■ Description of the task
Show each line of the records below where the word "agent" occurs.

::: Available records

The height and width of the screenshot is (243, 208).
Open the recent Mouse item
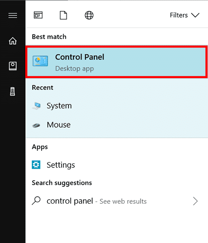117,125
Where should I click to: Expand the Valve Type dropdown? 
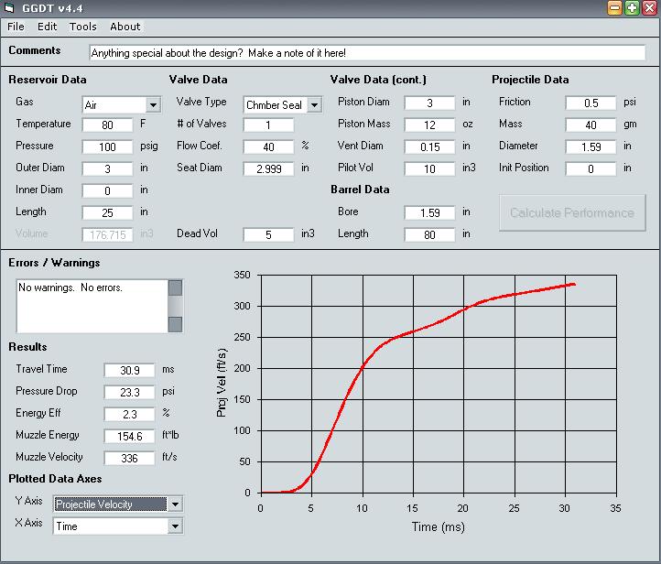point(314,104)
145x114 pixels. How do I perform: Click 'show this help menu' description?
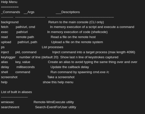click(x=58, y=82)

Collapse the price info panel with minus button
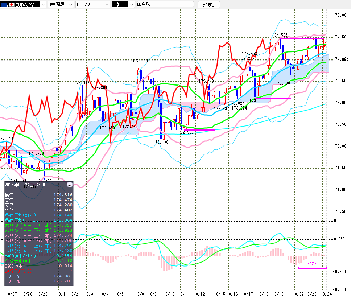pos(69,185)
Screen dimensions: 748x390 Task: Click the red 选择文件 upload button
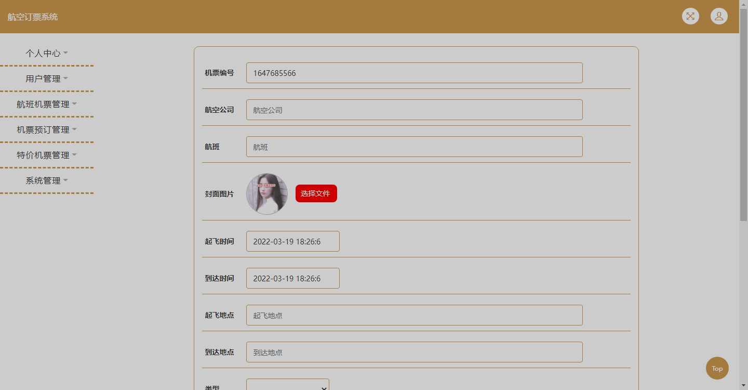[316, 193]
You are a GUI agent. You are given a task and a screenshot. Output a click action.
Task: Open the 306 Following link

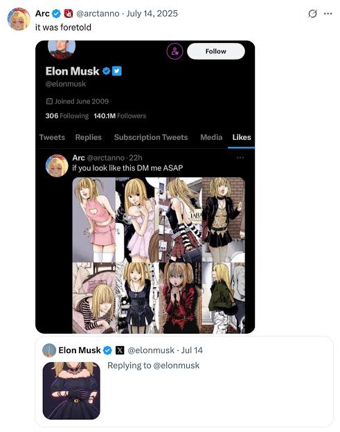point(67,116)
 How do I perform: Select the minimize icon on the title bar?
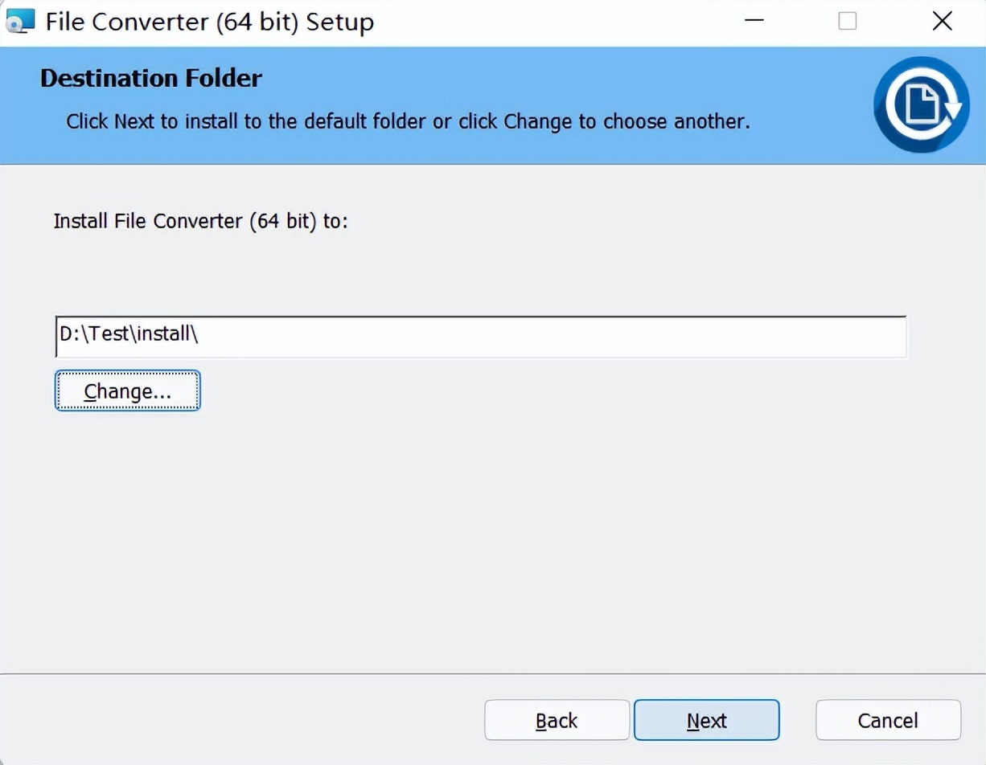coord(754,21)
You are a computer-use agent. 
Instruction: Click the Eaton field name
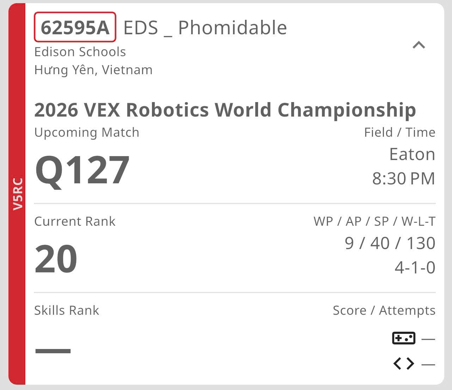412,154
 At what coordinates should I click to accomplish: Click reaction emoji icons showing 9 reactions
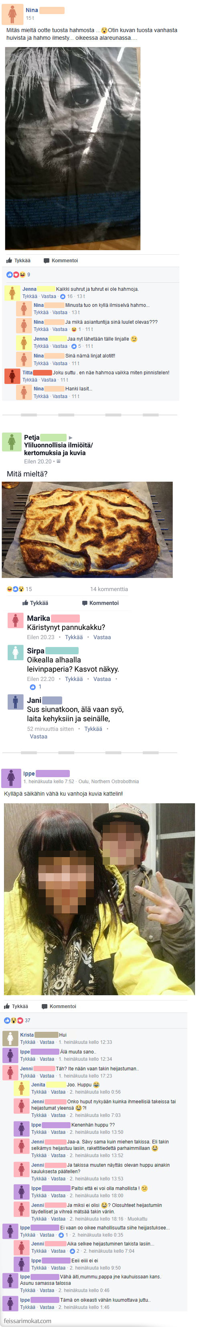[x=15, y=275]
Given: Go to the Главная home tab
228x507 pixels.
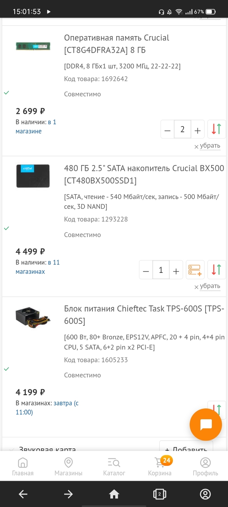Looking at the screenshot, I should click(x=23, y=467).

::::::
::: Available records

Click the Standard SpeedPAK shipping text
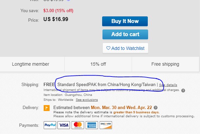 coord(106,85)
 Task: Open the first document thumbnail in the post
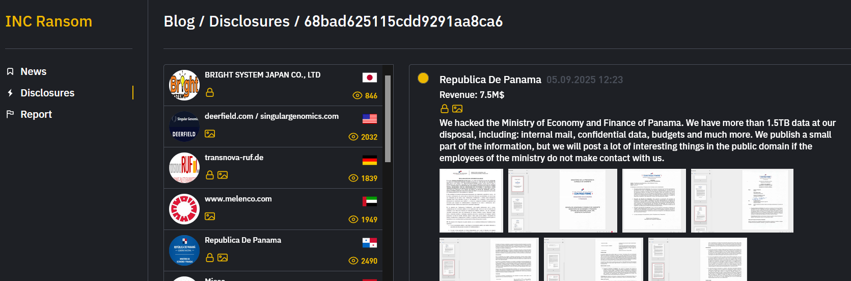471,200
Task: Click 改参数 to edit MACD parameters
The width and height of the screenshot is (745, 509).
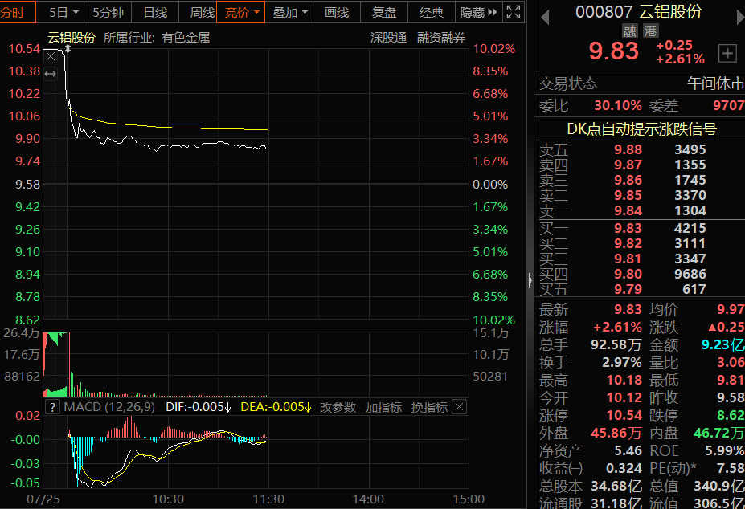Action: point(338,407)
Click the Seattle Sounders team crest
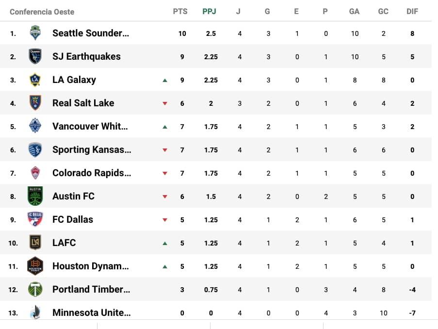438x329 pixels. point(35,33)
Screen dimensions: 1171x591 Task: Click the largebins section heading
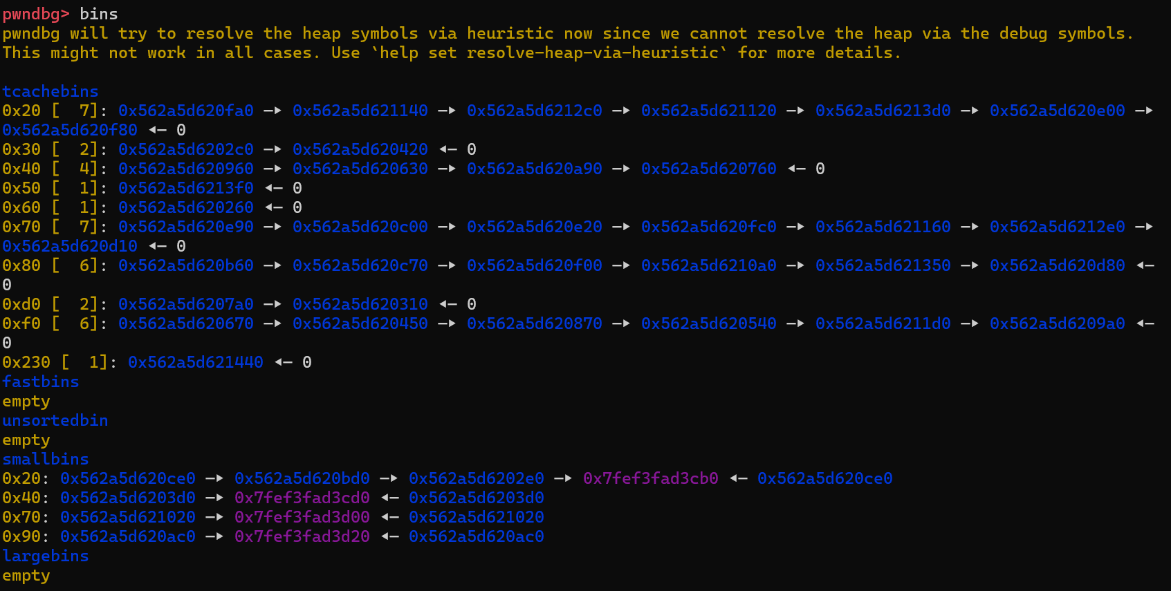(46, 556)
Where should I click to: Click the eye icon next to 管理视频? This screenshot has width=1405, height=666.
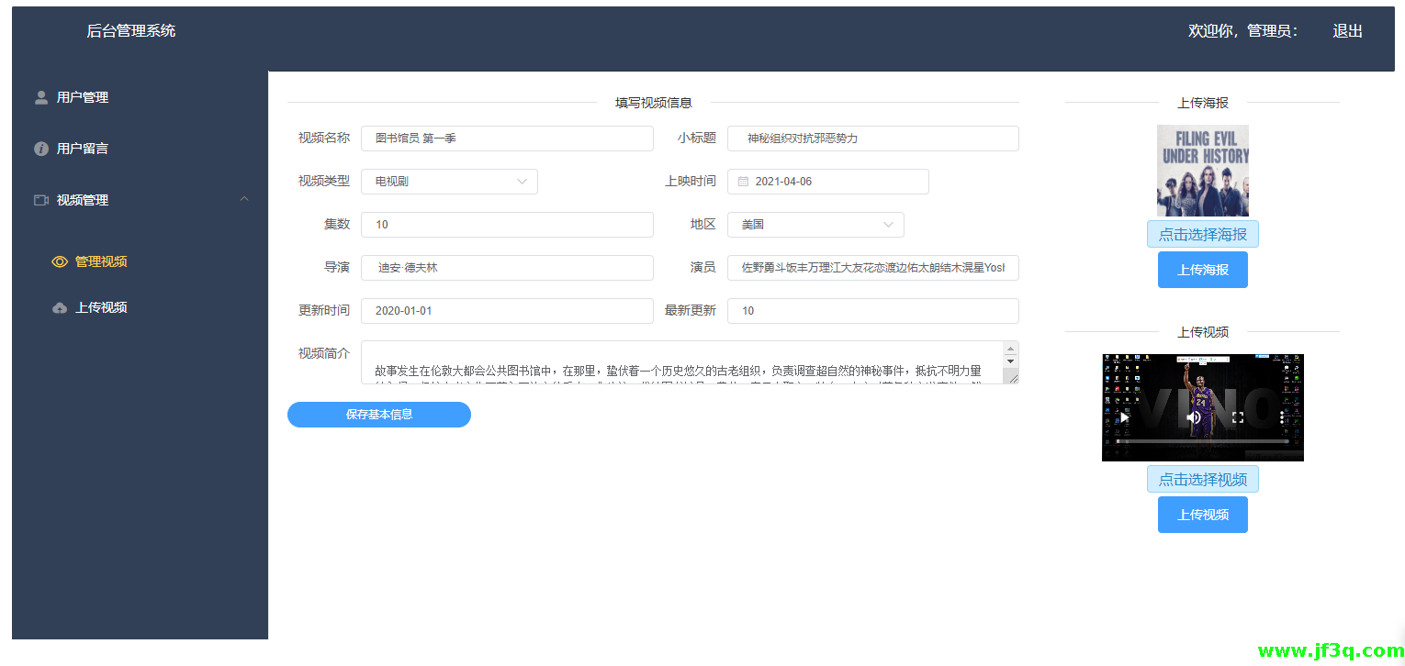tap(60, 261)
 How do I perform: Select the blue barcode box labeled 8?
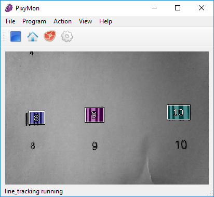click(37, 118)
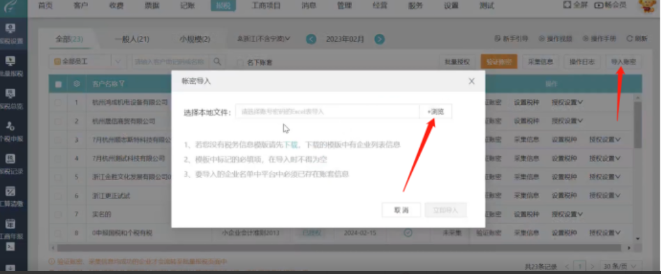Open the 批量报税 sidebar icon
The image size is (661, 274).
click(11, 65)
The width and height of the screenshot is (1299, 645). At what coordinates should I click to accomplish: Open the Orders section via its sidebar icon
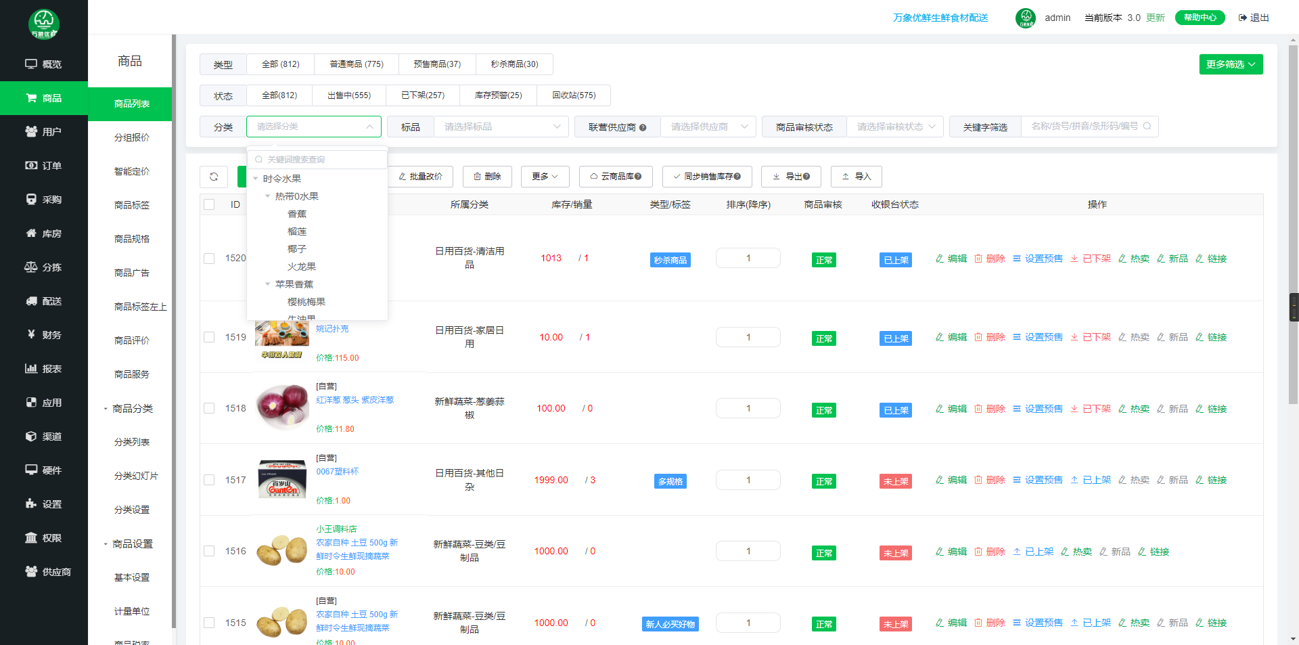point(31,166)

::::::
::: Available records

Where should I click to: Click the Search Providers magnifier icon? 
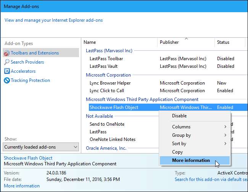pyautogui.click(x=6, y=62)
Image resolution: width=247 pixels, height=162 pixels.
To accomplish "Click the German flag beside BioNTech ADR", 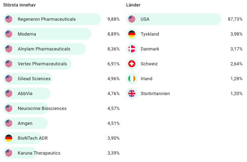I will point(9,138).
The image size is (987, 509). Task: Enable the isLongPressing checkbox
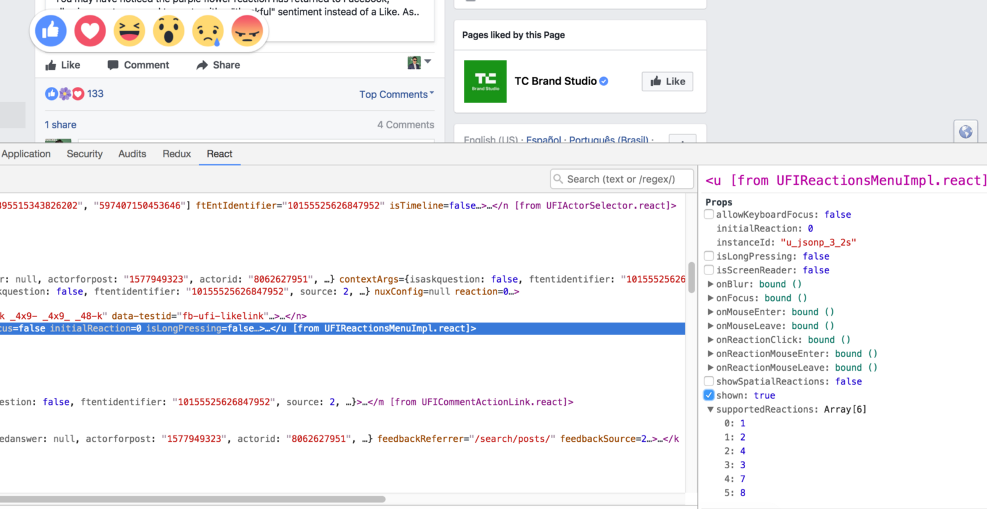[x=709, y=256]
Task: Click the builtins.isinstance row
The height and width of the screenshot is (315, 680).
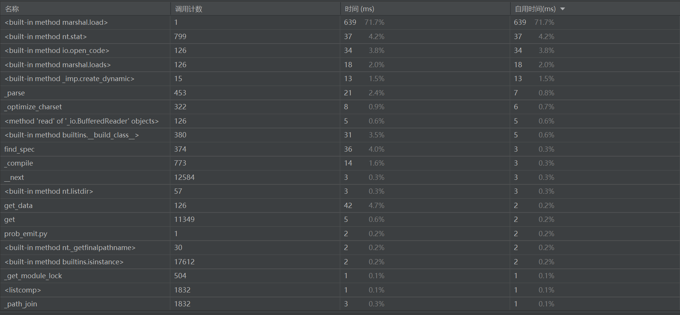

::::::

■ Problem solution
You are a GUI agent. You are given a task and a screenshot. Output a click action.
You are a computer-use agent. 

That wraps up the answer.